Juliette Binoche et Bruno Dumont / Camille Claudel 1915 : Du génie à la folie
Juliette Binoche prête ses traits à la tristement célèbre sculptrice 70 ans après la mort de celle-ci dans Camille Claudel 1915 de Bruno Dumont.
Film austère, âpre, dépouillé, lent, ponctué de cris et de pleurs à fendre l’âme, Camille Claudel 1915 illustre avec force la détresse de l’artiste (Juliette Binoche) enfermée contre son gré dans un asile psychiatrique et s’accrochant vainement à l’espoir que son frère, le poète Paul Claudel (Jean-Luc Vincent), vienne enfin la libérer. Afin de s’approcher de la vérité, Bruno Dumont (L’humanité) s’est inspiré de la correspondance de Camille et de son journal médical.

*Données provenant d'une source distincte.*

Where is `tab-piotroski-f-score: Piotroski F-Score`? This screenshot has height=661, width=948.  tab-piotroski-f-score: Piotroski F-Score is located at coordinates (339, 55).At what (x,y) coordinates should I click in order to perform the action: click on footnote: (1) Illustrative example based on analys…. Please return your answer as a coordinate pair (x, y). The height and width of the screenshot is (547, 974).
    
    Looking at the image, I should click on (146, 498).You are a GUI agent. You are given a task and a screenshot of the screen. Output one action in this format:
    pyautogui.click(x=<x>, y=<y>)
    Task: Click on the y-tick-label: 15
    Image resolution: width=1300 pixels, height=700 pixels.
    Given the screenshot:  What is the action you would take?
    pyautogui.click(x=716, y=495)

«Quand j’ai découvert la vie recluse de Camille Claudel, racontait le cinéaste à la 63e Berlinale où son film figurait en compétition officielle, j’ai compris que la vie à l’asile était très, très simple, qu’elle n’y faisait pas grand-chose, que sa seule joie, c’était la visite de son frère Paul. Au cinéma, il est important d’avoir un motif assez simple. Quand l’histoire est simple, la cinématographie a une grande capacité à se déployer.»

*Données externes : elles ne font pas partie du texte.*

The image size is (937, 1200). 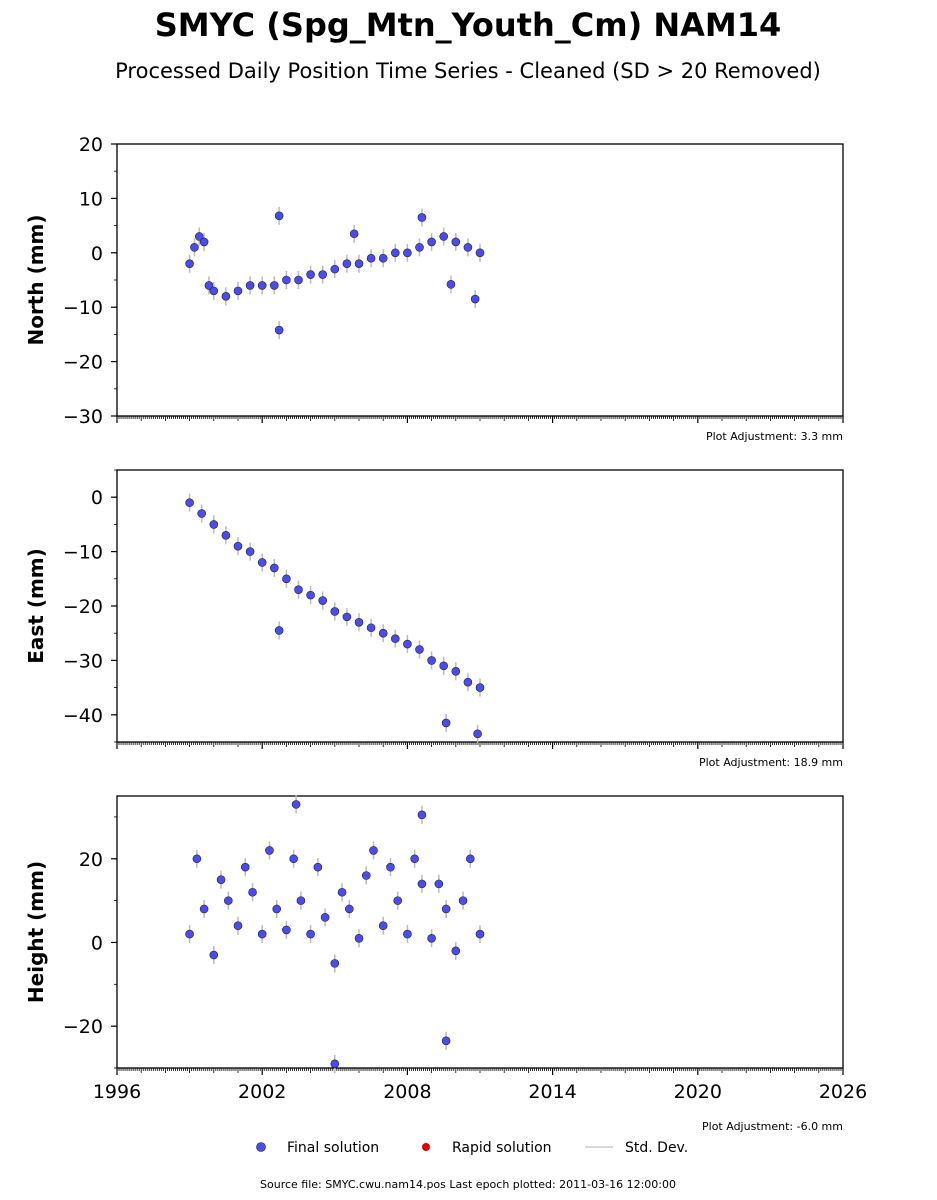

Ayant lu un livre sur Camille Claudel lorsqu’elle avait 16 ans, Juliette Binoche, qui a le même âge que le personnage au moment du récit que raconte Dumont, n’a pas hésité à aller à la rencontre de l’artiste, bien que la folie de cette dernière lui faisait peur. «J’avais envie de parler de Camille enfermée 30 ans, même si on raconte trois jours de sa vie, dans cette injustice face à une société, à une famille, à un non-dit. C’est à la fois très simple et complexe comme situation: elle était enfermée et elle n’avait pas le droit de correspondre avec l’extérieur, donc c’était pire qu’une prison. De ce fait, on endosse sans compter, sans penser aux conséquences. Quand c’est assumé, ce n’est pas lourd, cela devient une passion», confiait celle qui a touché le réalisateur en lui faisant savoir qu’elle désirait travailler avec lui.

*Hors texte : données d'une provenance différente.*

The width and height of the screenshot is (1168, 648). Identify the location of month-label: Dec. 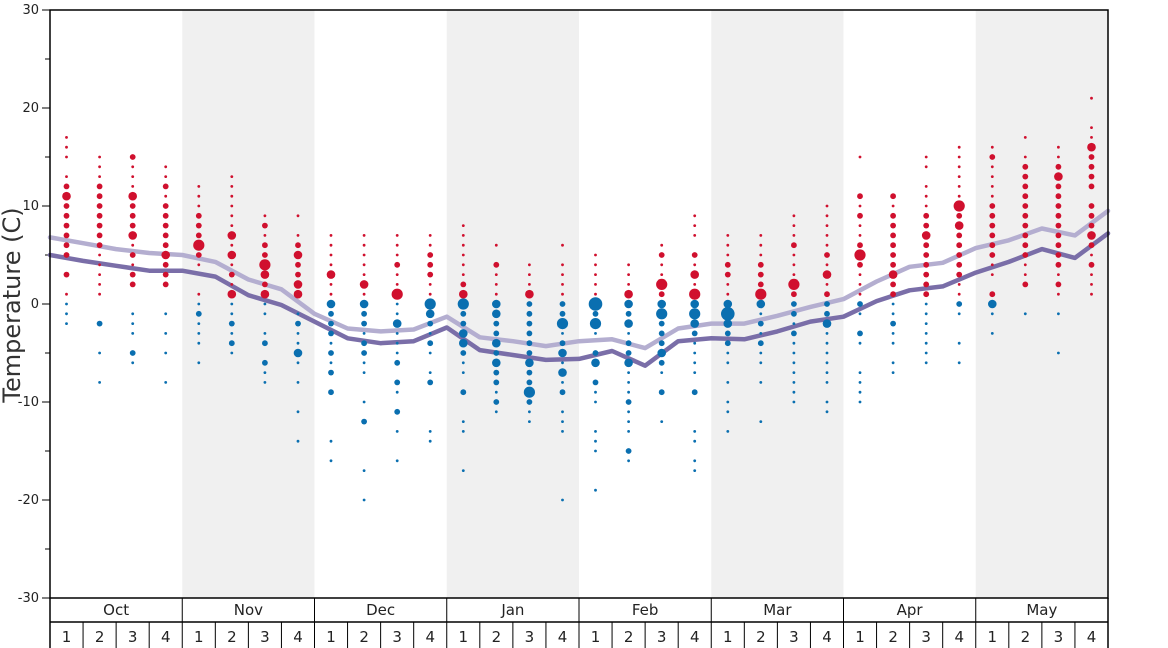
(380, 610).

Par souci de réalisme, Bruno Dumont a engagé des handicapés intellectuels pour incarner les patients du pensionnat psychiatrique: «Ce qui m’a frappé dans la correspondance de Camille Claudel, c’est la façon dont elle parlait de l’environnement psychiatrique. Elle a toujours dit que c’était douloureux, que ces femmes criaient, que la promiscuité était insupportable et que tout ce temps passé dans cet univers mental déchiré était pour elle une souffrance. Je me suis demandé comment je pouvais restituer une vérité de ces conditions de vie. J’ai donc tout de suite eu envie de travailler avec des personnes handicapées. Le film est d’ailleurs assez documentaire sur la vérité de leur maladie.»
Frère et sœur
Si Camille a fini ses jours internée, loin de sa famille, le lien qui l’unissait à Paul ne s’est jamais réellement rompu: «Il était très proche de sa sœur; c’étaient des artistes, rappelait Jean-Luc Vincent. Il y a quelque chose entre eux de très fort; ce qui est un peu compliqué pour nous à comprendre. C’était à moi ensuite d’être le plus sincère, le plus proche de ce que je pouvais être et de ce que pouvait être Paul Claudel. Ce n’était pas mon rôle de le juger moralement.»
«Il était extravagant et halluciné, expliquait Dumont. Il disait lui-même être aussi dément que sa sœur. Sa seule protection, c’est Dieu, mais on sent qu’il est dans un délire spirituel total. Lui, il peut être dehors parce qu’il est un homme; elle, non. Comme le dit Paul à la fin, il y a un rapport entre l’art et la folie. L’art fait monter les facultés humaines à un niveau tel que la défaillance est très proche. Celle de Camille Claudel, c’est d’avoir tellement aimé un homme, Auguste Rodin, et de s’être élevée tellement haut dans un art à une époque où on ne l’a pas reconnue, qu’elle est tombée en déchéance.»
Les frais du voyage à Berlin ont été payés par Téléfilm Canada.